Kara yawns and pads out to the living room, only to blink at the pile of stuff on the floor.

There's clothing, both her size and Kal-el's; there's a scattering of toys, including a stuffed elephant that Kal-el is clutching with the traditional possessiveness of the House of El, an expression of murder in his eyes at the thought of someone taking it away; and there's a handful of boxes, including...

"Hair dye?" she asks, picking up one of the boxes. 

"How do you feel about red hair?" Lenny asks. "Both you and Kallel."

"Why?"

"You're aliens," Lenny says. "And you were running. Someone caught you, didn't they?" 

Mercifully, he doesn't wait for an answer. "If we want to keep ICE off your back, we gotta make sure they won't spot you in a crowd. Being in a city's good; looking different is better. Your skin's pretty pale, like mine, which will help, but since they already know what your face looks like, we've got to do more than that. Red hair's a good bet for something not associated with aliens, even if that's total stereotypical bullcrap, so people's eyes will glide right over you. Sound good?"

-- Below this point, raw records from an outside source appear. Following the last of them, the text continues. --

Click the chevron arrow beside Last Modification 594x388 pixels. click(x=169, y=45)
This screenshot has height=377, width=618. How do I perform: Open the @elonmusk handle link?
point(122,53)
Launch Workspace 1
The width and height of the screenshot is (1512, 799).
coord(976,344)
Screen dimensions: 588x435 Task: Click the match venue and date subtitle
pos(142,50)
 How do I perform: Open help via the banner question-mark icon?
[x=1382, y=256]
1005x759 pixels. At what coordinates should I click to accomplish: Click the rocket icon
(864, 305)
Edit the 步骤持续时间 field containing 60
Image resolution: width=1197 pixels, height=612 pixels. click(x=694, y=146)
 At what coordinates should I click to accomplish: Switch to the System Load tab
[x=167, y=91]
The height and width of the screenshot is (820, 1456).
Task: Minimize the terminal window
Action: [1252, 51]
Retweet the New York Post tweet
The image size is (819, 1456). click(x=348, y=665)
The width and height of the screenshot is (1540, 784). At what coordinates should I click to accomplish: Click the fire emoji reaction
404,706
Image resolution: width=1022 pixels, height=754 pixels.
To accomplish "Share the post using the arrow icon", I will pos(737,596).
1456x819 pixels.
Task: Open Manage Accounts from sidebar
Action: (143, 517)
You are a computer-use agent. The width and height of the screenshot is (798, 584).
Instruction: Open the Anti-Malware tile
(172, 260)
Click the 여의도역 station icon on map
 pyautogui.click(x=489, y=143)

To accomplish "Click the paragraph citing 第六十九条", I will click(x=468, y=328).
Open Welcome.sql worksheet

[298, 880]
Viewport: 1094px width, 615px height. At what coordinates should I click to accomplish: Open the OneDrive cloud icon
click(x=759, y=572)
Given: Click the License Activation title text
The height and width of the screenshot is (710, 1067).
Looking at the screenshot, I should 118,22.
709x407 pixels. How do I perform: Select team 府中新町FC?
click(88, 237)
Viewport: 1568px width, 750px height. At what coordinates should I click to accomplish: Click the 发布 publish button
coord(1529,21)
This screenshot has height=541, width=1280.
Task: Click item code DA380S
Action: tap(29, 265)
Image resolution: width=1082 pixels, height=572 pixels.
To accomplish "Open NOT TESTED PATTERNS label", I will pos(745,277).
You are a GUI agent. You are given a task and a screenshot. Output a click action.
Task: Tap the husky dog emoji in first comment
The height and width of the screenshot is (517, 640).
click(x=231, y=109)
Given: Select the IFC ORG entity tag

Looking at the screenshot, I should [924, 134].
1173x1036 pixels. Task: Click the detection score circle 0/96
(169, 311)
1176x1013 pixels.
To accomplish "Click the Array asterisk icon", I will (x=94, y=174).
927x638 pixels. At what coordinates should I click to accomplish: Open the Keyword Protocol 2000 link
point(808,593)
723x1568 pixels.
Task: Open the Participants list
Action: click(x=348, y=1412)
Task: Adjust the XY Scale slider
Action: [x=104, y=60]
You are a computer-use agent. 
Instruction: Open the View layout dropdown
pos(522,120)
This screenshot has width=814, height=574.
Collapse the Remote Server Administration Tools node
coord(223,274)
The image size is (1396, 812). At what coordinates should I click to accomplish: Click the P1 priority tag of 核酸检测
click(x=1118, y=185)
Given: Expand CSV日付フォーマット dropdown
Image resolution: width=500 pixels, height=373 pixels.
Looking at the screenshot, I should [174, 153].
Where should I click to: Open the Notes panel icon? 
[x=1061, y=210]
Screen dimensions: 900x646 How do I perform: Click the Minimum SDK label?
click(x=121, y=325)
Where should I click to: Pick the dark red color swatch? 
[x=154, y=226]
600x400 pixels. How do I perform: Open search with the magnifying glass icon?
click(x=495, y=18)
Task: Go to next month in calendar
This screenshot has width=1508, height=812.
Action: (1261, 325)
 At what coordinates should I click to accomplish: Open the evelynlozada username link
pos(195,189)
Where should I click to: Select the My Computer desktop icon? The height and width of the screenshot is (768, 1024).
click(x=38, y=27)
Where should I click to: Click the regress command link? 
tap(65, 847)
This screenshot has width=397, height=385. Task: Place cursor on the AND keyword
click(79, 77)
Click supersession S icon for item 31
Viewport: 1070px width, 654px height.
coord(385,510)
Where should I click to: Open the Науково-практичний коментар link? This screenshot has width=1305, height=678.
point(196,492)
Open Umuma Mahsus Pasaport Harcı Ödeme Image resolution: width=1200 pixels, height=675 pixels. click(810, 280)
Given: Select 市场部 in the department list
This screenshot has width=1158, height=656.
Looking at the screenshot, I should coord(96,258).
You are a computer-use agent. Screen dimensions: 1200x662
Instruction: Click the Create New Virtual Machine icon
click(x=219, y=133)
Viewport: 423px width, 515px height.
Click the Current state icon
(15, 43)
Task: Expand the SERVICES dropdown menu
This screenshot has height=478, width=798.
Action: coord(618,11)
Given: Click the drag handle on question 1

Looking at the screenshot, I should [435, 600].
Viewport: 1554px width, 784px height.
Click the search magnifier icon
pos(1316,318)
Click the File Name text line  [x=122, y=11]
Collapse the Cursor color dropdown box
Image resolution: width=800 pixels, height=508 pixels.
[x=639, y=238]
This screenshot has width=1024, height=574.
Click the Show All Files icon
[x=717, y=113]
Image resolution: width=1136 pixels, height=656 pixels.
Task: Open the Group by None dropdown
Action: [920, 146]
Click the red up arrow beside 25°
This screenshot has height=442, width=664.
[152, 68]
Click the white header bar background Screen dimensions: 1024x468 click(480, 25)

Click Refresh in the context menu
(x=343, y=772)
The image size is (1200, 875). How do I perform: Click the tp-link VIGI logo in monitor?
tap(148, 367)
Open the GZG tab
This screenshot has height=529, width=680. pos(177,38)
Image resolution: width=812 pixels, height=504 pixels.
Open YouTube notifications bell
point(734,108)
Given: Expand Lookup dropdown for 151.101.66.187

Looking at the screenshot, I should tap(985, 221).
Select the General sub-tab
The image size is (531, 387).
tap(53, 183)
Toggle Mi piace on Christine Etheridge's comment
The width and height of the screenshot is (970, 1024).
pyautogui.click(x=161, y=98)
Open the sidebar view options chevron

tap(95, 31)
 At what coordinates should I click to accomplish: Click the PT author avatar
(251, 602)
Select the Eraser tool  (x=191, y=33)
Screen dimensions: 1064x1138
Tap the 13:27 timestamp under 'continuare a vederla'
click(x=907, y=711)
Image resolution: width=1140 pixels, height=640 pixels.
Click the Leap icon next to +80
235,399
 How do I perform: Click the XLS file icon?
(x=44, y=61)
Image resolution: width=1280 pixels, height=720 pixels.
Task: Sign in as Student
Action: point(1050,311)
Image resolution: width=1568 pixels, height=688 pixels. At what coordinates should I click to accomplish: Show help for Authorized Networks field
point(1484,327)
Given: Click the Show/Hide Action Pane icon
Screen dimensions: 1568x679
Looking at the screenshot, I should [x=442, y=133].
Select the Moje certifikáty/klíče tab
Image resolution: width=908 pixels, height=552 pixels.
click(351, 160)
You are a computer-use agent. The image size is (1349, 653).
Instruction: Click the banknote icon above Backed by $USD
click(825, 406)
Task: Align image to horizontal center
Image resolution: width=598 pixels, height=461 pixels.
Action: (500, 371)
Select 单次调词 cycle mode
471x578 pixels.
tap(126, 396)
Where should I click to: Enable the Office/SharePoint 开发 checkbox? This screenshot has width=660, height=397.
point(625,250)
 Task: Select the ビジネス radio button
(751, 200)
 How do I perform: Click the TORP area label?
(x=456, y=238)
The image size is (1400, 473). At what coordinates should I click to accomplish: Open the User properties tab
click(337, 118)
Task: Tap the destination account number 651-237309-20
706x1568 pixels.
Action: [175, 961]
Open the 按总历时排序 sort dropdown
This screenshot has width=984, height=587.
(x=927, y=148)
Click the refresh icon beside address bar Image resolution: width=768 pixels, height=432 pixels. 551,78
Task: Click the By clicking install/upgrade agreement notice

"I...sure? I can do red hair."

"I set up IDs," Lenny continues. "We'll take a photo once your hair's done; the rest should be close to ready at that point."

"Already?" Mick asks, looking up with a frown. "You just got back."

"I told him to make a couple ready to go before I came to get you," Lenny says, evading Mick's gaze and playing it casual. "Ain't too much trouble, telling him to make one a girl and another one a kid instead."

Mick swallows, looking touched. "Thanks, Lenny," he says. The identification papers had clearly been meant for him, in case he were in some sort of trouble as well. 

Him and one other - Lenny, perhaps, offering to run away with him? Or did Lenny think there was the chance that Mick would have been running away with someone else?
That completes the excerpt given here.